In the journal entries below, why did the writer start sleeping the other way?

§ **DOCUMENT TEXT**:

+-------+

For my next few posts I'd like to share a few journal entries with you so you can sort of experience first-hand the things that have been going through my mind as I have been studying abroad in Africa.
April 7, 2005
The night of the living lizard who aggressed me. Next to my head. Did you know lizards talk? I sure as hell didn’t until last night at 3 am. The last time these eyes were able to close as the lizard was constantly at my side. I started sleeping the other way. To try and avoid his constant clicking noisy movements. Fat chance, Em. Ahhh sleep. I hate lizards. They look like snakes. Same pointed little tongue. I think it’s lezard in French. It doesn’t matter they only speak Wolof. Ahhhh lizard!
The Same Day
I like being treated like a princess. Perhaps that is why I find my current living situation so v. favorable. But I do question the bounds of the Diaws’ seemingly boundless hospitality. I never know what to refuse and what to accept. Lost in a sleep-deprived stupor today, I realized that I have been hosted/been a guest many a time in my life. More frequently this year: first the Leonards in Cinci, the N’Doyes back in Yoff, and now the Diaws. But today over lunch, as I sat around the great communal tiebou diene bowl under the shade of the thatched shelter, women and men packed in all around me and all of the hallees (kids) at my right, up to their elbows in the rice of another bowl…I realized that I don’t regard the Diaws any differently than the Leonards. In the most general sense, that is. All are people. All have feelings to be respected. Individuals whom I recognize by the glint in their eyes, a half smile, tone of voice, etc. Sure, I could understand the Leonards on multiple levels far better. But if one is in the presence of another for an extended period of time, regardless of words exchanged, one grows accustomed to the feel of a person, one’s aura… or in birding times (I remember making so much fun of Vick for this one), one’s jizz/giss…general impression shape and size. I think. It’s a different kind of familiarity, intimacy even. Not v. lucid today thanks to aforementioned lizard incident. Oh, by the way, all that’s needed is a little flick of water to rid myself of the clucking, groaning, beast. Oh, and more importantly. I’m afraid of the dark. I had always been in denial about this, but it has been confirmed. Everything seems a bazillion times worse in the dark. Ants become tarantulas and cockroaches scorpions. Lack of sleep may play a role as well.

+-------+

Stored dataset items
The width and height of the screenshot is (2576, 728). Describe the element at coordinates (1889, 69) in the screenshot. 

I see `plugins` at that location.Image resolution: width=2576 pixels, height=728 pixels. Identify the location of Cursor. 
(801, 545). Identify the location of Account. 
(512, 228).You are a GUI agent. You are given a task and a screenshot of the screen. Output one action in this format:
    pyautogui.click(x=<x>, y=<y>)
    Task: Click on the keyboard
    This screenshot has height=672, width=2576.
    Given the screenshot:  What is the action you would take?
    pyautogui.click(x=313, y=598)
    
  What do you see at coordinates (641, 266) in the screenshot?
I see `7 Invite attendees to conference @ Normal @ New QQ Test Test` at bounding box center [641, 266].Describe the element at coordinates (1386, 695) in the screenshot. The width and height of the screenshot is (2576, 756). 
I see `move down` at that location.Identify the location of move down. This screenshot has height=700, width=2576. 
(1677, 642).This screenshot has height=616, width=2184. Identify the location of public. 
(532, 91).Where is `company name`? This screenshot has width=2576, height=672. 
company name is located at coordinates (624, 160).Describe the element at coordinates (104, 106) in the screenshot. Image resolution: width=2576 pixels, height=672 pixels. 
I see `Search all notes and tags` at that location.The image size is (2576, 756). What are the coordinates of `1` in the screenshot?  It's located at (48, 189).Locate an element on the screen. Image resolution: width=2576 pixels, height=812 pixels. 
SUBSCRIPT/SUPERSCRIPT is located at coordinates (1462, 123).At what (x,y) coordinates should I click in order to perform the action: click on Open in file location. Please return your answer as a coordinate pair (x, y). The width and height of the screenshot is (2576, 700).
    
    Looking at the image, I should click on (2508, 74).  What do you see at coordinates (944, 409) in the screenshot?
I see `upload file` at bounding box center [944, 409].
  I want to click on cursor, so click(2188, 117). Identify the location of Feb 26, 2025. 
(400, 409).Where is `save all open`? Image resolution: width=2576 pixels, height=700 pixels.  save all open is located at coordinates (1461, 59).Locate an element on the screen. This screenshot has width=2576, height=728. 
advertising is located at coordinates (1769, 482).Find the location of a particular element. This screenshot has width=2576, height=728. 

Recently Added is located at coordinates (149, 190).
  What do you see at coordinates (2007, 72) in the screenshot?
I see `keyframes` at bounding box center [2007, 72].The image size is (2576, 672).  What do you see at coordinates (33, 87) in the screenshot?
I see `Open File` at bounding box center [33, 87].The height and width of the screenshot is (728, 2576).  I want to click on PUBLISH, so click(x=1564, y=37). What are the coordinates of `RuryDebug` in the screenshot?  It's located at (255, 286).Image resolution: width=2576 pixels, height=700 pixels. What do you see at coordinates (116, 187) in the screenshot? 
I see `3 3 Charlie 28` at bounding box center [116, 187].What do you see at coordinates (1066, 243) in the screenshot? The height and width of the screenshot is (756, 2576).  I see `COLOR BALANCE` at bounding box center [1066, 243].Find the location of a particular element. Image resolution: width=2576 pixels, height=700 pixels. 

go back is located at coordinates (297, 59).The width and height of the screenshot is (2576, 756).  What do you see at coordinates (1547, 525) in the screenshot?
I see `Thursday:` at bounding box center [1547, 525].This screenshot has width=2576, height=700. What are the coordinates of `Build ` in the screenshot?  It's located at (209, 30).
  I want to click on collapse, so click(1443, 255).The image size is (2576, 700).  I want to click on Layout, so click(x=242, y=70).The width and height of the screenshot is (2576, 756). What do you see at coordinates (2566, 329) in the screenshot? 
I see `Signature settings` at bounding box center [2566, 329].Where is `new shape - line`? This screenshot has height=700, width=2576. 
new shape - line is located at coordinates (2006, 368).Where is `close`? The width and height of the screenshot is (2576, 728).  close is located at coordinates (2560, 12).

+-------+

§ **RESULT**: The writer started sleeping the other way to try to avoid the lizard's constant clicking, noisy movements. The lizard stayed right beside the writer's head through the night.